Por el rabillo del ojo, Dee percibió un movimiento. Echó un vistazo al cielo y avistó una figura moviéndose sobre el tejado triangular de la catedral de St. Paul, justo al otro lado de la calle. Inesperadamente apareció un cabeza rapada cuya silueta se dibujaba en el cielo vespertino de Londres. Junto a él apareció otro, y después otro.
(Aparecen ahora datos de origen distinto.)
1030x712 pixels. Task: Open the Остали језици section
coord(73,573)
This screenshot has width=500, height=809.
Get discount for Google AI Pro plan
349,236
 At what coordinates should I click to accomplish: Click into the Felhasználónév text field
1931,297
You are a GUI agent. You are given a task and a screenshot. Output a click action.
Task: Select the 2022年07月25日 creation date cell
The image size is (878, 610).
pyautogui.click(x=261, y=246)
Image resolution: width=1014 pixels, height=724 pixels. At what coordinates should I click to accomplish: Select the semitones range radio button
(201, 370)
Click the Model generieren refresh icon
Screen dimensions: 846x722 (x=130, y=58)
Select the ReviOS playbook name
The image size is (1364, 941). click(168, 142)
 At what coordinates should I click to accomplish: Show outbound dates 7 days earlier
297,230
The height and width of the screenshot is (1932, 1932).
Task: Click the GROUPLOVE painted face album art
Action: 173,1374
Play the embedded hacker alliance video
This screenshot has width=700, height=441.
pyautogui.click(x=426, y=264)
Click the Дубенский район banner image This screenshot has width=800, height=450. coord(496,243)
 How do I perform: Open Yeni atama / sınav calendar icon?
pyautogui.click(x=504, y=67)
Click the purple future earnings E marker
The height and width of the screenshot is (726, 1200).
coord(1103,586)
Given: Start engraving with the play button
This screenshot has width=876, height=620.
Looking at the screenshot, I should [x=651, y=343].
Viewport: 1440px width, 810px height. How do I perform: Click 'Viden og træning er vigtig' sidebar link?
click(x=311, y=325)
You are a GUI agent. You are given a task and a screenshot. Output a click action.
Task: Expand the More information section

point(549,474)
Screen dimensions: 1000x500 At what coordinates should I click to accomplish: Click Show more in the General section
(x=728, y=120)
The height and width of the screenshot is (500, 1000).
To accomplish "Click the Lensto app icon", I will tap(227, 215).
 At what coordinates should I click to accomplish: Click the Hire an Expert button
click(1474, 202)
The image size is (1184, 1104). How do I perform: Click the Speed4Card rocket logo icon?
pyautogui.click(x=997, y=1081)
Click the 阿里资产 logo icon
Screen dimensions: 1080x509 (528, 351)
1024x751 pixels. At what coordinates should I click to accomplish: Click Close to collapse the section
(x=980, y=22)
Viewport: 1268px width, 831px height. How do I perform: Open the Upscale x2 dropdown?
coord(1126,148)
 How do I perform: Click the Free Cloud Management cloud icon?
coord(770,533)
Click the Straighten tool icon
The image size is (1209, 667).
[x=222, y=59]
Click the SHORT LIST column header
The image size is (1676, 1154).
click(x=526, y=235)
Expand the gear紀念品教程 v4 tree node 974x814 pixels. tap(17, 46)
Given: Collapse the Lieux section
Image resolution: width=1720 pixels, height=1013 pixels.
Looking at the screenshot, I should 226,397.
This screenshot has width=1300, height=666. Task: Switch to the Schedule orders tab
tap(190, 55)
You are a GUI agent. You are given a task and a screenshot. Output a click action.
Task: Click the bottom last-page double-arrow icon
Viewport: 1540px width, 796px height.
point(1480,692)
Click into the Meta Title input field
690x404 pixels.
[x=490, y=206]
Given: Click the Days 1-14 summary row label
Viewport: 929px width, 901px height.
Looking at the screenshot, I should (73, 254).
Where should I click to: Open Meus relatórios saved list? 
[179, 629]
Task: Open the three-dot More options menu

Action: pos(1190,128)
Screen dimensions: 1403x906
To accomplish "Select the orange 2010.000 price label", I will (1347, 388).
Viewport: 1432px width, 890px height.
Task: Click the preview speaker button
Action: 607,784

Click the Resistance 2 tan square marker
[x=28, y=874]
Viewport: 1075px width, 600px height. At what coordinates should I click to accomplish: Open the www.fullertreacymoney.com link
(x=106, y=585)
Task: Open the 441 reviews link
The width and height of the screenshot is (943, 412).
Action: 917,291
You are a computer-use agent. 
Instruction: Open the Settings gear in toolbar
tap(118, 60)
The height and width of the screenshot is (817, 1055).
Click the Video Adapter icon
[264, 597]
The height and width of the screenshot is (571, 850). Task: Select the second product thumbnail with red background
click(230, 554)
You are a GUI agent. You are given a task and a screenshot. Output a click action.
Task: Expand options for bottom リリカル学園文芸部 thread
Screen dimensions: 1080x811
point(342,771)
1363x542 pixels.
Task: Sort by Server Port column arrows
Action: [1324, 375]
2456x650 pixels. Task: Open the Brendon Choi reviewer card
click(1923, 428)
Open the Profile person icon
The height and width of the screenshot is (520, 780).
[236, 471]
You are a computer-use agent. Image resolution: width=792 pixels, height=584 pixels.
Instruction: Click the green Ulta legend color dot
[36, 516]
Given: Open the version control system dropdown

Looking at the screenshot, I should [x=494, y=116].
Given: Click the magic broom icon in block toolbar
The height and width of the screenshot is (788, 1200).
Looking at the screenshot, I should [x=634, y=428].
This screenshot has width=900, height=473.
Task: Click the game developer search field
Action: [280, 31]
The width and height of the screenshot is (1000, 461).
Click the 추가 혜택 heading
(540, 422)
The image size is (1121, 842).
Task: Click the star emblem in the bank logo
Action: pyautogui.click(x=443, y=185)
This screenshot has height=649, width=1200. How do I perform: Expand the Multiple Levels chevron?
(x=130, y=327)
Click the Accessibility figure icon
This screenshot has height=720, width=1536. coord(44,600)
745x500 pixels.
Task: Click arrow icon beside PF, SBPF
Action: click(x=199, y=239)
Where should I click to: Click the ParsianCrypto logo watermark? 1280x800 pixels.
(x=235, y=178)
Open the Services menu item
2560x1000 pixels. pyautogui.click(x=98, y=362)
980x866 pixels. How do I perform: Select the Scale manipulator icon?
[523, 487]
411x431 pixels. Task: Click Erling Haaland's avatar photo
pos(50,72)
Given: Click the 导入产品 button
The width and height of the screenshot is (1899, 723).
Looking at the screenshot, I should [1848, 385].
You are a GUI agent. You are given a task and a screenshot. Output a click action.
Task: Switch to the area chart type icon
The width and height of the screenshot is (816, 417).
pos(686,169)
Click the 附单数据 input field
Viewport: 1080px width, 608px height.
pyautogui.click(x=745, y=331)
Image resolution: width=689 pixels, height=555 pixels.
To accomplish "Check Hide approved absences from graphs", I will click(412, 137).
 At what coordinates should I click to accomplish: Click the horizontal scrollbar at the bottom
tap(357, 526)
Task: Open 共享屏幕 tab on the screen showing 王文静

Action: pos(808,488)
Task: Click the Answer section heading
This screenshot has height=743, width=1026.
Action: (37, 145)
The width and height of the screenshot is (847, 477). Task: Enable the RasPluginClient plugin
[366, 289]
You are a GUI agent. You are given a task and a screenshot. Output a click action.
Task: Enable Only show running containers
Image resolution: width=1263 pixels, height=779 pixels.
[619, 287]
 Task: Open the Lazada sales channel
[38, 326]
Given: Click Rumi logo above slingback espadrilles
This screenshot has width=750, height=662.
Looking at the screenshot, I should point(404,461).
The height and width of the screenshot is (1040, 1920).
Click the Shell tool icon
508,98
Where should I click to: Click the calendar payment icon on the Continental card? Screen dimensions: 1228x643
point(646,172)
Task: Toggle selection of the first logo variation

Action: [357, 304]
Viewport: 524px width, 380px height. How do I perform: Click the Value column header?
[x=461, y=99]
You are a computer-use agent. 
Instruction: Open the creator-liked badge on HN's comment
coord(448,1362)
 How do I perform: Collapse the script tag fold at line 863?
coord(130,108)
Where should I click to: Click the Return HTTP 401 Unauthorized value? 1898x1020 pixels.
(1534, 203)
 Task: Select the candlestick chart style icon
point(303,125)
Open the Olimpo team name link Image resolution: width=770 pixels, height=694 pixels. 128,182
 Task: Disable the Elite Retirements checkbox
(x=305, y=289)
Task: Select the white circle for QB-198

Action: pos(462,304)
Se produjo un alboroto al otro lado de la plaza cuando seis cabezas rapadas se adentraron en ella. Un instante más tarde, en la entrada opuesta, aparecieron otros tres.
Los turistas, al comprobar la repentina afluencia de cabezas rapadas y con miedo a presenciar una pelea, empezaron a dispersarse. Las tiendas cerraron apresuradamente. En cuestión de segundos, en la plaza adoquinada de Covent Garden sólo quedaron los horripilantes cucubuth.
—¿Qué piensas hacer ahora, doctor Dee?